Why you shouldn't use OSM's "Standard" layer in your map

Posted by SomeoneElse on 5/17/2024

Example of different map styles

Let’s imagine that you’re a pizza delivery company, and you’ve got an app that shows where you are, where your customers are and where a delivery person is between the two. Obviously you need some sort of map that shows the three in context. You can’t use Google Maps for cost or other reasons, and whatever framework your using will accept raster tiles in the almost universal format https://server/Z/X/Y.png, so why not use OpenStreetMap’s standard layer? After all, it’s free!


  • It’s not free, in the sense of free laid out in the tile usage policy. That doesn’t mean that OSM doesn’t tolerate or even encourage some use of those tiles, but it does mean that you have no service level agreement - you probably won’t even get warned if your use is prevented at some point in the future.

  • It’s not a great background map. The “OSM Carto” style tries to do two things at once - it tries to provide feedback to OSM mappers and it tries to be a “nice” standalone map. Both of those make its use as a background less than ideal. To see some alternative map styles (some of which are designed as background maps) have a look at openwhatevermap.xyz.

  • It’s updated on the fly. While OpenStreetMap gets surprisingly little vandalism considering the scale and visibility of the project, it does get some; and any map that is instantly updated will show what there is until the vandalism is fixed both in both the map data and the server-side infrastructure.

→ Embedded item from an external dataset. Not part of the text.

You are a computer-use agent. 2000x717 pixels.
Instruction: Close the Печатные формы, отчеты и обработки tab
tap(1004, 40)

Your pizza delivery company probably only needs to process updates to a map layer for a small area and when new roads and new housing estates are built; perhaps once every few months or so.

So what can you do?

It’s important to remember that OpenStreetMap’s Data is still free. You’re welcome to use that, and plenty of companies are willing to help.

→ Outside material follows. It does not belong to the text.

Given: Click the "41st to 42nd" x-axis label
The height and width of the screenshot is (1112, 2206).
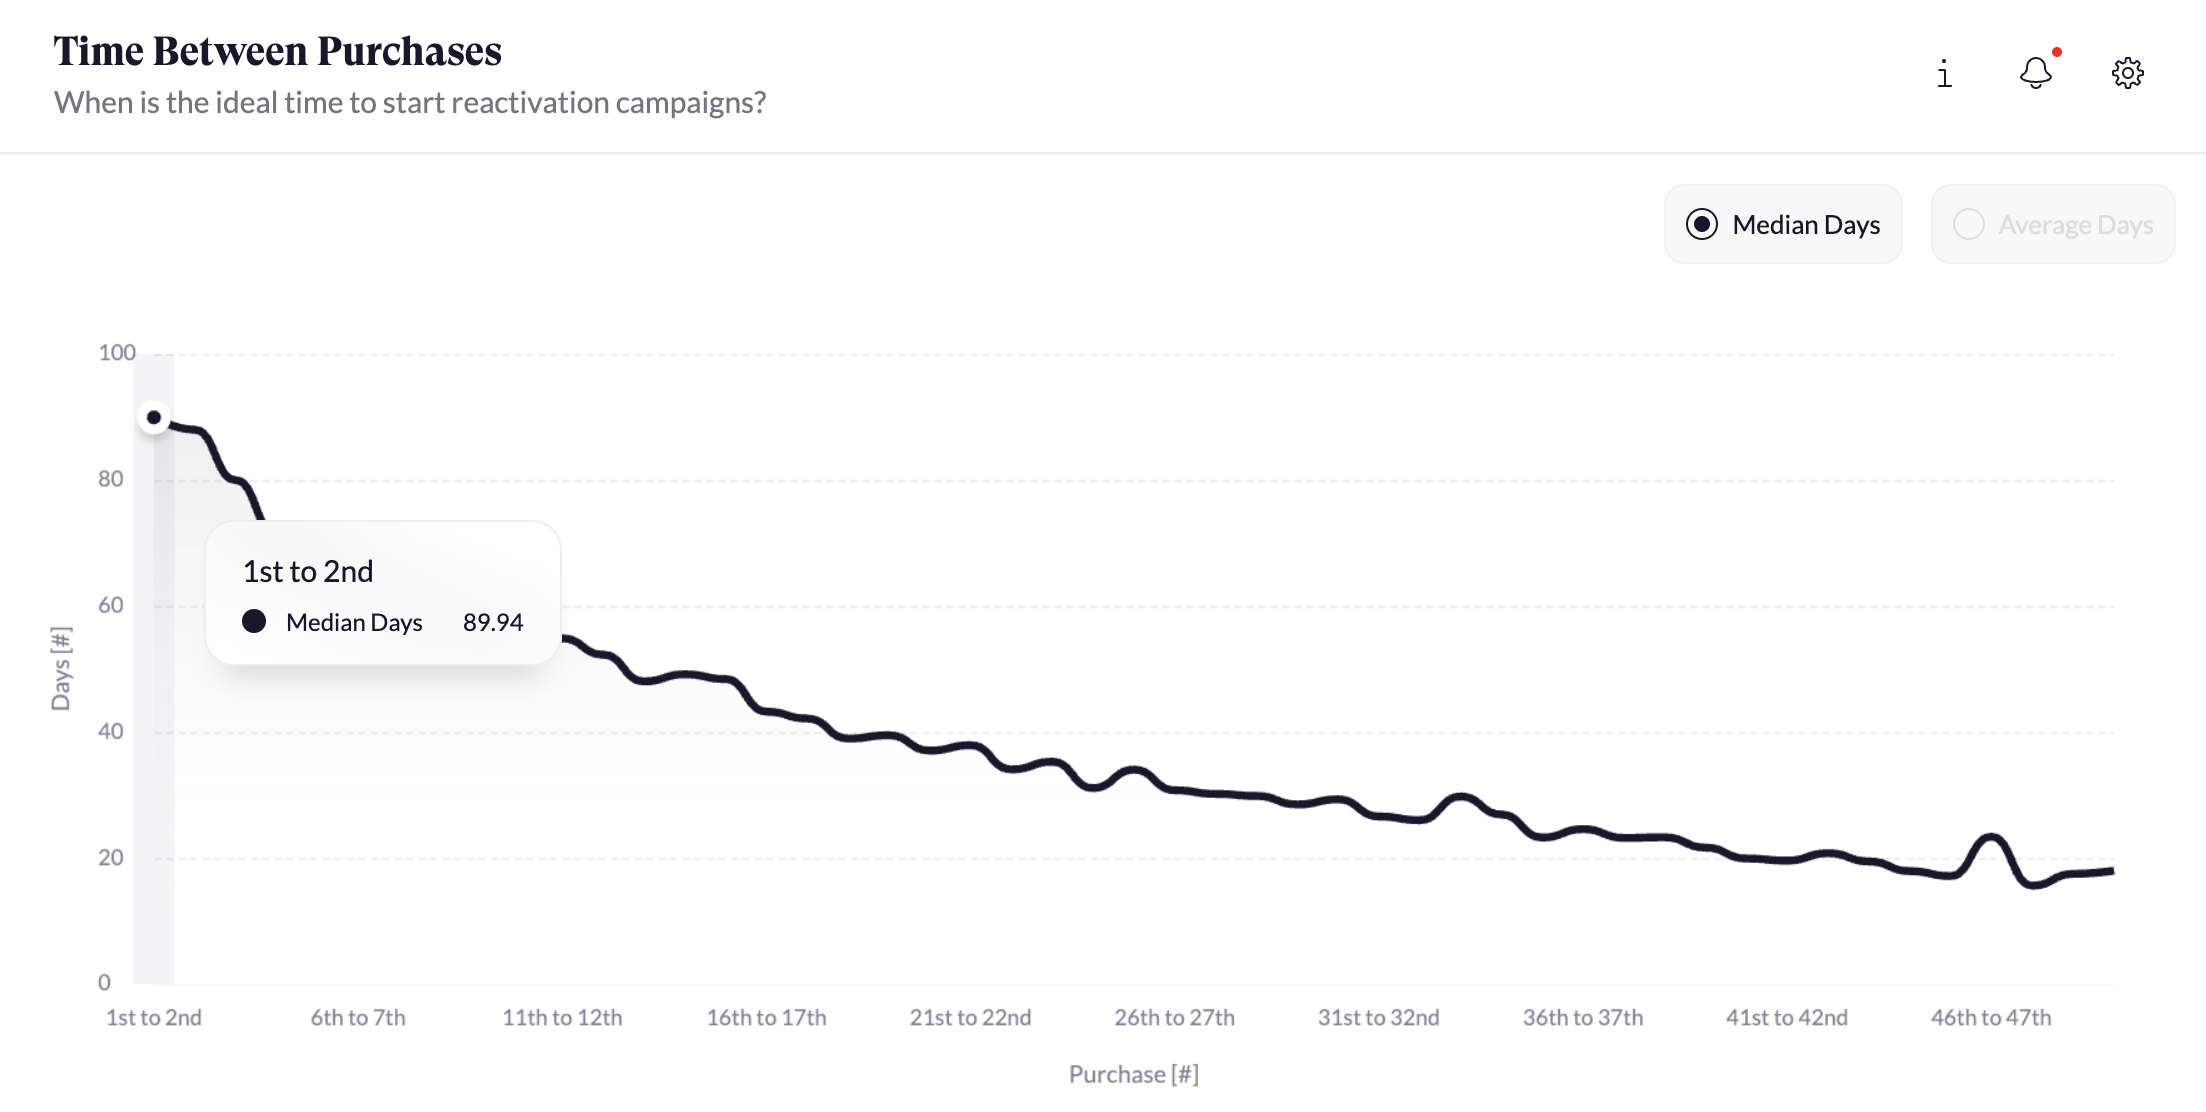Looking at the screenshot, I should click(1787, 1018).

If you can’t afford that, and can only spare about the price of an average-sized pizza a month, you can do it yourself. Deploying a map as described on this page could cost under €10 per month. If you want to run occasional updates, that’s documented too - just run it whenever it’s convenient for you.

– Andy

(a member of the DWG, and also a maintainer of the “switch2osm” site, but writing this in an entirely personal capacity)

The screenshot at the top is from openwhatevermap - click through from there to see the details of each style and terms of use.